Korchak añadió que quien provocaba la protesta debía entender que el odio no ayudaba a nadie.
“Deja de odiarme y, en lugar de eso, pregúntame por qué me avergüenzo y por qué los apoyo. Me preguntaste si me avergonzaba de mí mismo, y la respuesta es no. Nunca me avergonzaré de llevar esta bandera, y nunca me avergonzaré de ser judía. No es complicado, porque esto es lo que nos pasa”, dijo Korchak, refiriéndose al campo de exterminio nazi.
La persona que provocó el alboroto insistió en que no decía nada en contra de los judíos porque tenía amigos judíos, pero una estudiante señaló que el símbolo que la ofendió fue la bandera del país de los judíos.
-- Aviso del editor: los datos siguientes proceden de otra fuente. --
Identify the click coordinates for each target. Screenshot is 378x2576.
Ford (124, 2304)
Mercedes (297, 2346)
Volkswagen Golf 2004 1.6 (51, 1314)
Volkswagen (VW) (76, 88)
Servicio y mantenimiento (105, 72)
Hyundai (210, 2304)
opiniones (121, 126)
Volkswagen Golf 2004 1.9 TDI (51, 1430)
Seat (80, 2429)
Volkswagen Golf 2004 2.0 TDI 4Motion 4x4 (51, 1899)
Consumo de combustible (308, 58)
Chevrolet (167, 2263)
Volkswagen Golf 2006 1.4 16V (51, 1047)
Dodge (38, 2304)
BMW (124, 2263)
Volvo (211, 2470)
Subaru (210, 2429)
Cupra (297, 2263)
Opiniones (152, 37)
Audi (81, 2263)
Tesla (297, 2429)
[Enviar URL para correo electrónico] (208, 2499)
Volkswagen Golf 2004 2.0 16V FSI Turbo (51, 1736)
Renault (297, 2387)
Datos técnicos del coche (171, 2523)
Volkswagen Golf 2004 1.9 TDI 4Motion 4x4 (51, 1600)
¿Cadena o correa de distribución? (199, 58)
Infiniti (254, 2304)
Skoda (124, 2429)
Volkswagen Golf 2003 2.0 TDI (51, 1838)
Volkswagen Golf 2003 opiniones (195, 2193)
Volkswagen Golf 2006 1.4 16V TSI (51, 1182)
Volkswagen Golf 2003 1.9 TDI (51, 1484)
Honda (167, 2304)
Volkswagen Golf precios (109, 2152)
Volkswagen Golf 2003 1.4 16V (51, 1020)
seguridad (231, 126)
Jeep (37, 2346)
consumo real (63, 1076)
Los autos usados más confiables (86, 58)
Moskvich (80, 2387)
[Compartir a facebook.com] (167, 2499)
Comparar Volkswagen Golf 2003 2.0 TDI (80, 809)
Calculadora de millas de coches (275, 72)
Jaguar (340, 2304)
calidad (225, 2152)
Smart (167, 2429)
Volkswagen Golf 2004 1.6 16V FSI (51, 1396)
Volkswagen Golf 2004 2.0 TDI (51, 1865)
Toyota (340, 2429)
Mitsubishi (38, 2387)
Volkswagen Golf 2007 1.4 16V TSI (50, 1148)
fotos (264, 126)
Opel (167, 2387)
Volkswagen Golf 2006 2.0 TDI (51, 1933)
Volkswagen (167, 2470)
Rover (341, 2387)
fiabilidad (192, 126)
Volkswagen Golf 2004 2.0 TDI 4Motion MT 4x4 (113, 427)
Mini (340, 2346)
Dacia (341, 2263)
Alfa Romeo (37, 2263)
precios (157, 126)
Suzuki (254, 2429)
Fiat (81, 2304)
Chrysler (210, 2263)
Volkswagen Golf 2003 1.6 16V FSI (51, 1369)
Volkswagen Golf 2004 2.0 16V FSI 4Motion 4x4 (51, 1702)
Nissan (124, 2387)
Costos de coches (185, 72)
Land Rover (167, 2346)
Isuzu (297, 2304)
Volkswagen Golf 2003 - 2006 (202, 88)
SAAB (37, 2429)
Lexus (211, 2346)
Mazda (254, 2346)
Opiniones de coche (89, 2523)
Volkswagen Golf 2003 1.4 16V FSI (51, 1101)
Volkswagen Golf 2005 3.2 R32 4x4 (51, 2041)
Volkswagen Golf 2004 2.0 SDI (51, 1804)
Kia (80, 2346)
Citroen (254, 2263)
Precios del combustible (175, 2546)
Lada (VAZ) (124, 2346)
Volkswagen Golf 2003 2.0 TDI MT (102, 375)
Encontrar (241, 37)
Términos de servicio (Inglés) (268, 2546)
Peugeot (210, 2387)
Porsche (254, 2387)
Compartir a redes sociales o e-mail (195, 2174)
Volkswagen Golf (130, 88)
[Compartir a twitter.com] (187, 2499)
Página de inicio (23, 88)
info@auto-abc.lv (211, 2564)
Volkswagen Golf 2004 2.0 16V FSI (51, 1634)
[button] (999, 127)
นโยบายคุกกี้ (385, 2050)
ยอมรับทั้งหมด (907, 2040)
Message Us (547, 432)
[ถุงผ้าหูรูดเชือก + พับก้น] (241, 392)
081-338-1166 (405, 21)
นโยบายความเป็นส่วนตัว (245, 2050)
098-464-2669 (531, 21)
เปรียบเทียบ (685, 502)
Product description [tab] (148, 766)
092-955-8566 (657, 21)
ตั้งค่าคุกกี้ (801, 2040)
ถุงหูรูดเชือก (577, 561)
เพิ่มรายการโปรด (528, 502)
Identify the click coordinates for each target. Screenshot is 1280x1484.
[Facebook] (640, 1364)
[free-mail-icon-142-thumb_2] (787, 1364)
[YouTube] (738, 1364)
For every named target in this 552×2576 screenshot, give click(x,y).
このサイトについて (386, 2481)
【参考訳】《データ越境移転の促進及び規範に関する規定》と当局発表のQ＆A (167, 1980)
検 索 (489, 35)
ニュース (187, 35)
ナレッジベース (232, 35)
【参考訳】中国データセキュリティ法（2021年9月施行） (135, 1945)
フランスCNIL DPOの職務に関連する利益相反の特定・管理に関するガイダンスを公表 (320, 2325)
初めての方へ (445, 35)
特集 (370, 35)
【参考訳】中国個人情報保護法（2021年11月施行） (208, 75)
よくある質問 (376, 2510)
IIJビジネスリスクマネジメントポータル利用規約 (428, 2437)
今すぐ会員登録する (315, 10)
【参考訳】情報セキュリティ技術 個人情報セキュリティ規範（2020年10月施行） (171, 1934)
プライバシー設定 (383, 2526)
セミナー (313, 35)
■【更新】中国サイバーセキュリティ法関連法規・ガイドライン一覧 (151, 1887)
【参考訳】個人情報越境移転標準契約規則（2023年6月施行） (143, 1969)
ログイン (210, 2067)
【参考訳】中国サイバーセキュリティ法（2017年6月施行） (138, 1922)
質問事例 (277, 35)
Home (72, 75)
Korchak le preguntó por qué había ido al lugar si no estaba dispuesta a aprender la verdadera historia.
En declaraciones al Post el jueves, Korchak afirmó que existe cierto grado de disonancia cognitiva en lo que respecta al Holocausto e Israel.
Algunos no pudieron establecer una conexión entre lo que sucedió cuando los judíos no tenían forma de protegerse y la misión del Estado judío de garantizar que no se produjera otro Holocausto.
Personas como la persona que provocó el alboroto supusieron que la historia del Holocausto terminó en 1945 y no consideraron adónde fueron los judíos que abandonaron los campos. Muchas delegaciones llevan banderas israelíes cuando visitan lugares del Holocausto porque sirven como una «manta de seguridad», una declaración de desafío contra quienes consideran a los judíos como desaparecidos – Israel evitaría que eso volviera a suceder.
La educadora judía intentó explicarle esto a la provocadora y cómo los judíos ahora intentaban defenderse después de repetidos intentos de destruirlos, pero ella se negó a escuchar, calificando la explicación de “palabras de una sionista”.
Los estudiantes judíos volvieron a cantar «Am Yisrael Chai«, acallando a la provocadora hasta que se marchó frustrada.
Korchak deseó que la mujer hubiera abordado la situación de forma más productiva, viniendo a Auschwitz con la mente abierta en lugar de venir con narrativas invertidas sobre que los judíos estaban cometiendo un Holocausto.
«Ojalá te hubieras acercado y me hubieras preguntado ‘¿Por qué llevas una bandera?’ – porque entonces podríamos haber tenido una conversación», le dijo Korchak a la mujer a través del Post. «Así se resuelven los problemas, dando el beneficio de la duda y haciendo preguntas».
En cambio, la acosadora había intentado que Korchak se derrumbara en las vías del tren de Auschwitz, algo que Korchak y los estudiantes no podían tolerar. Enfrentarse al acoso no era un mensaje para la mujer, sino algo que hacían para sí mismos. La estudiante demostró a todos cómo los judíos podían alzarse y mostrar orgullo.
«No se trata de mí, y no debería tratarse de mí», dijo Korchak. “Se trata de los estudiantes”.
Por eso Korchak creó el Instituto de Educación de Jerusalén el año pasado: “para renovar la educación de Israel para la próxima generación”.
“Todo empieza con más conocimiento, lo que genera orgullo – orgullo para defenderse en momentos como este”.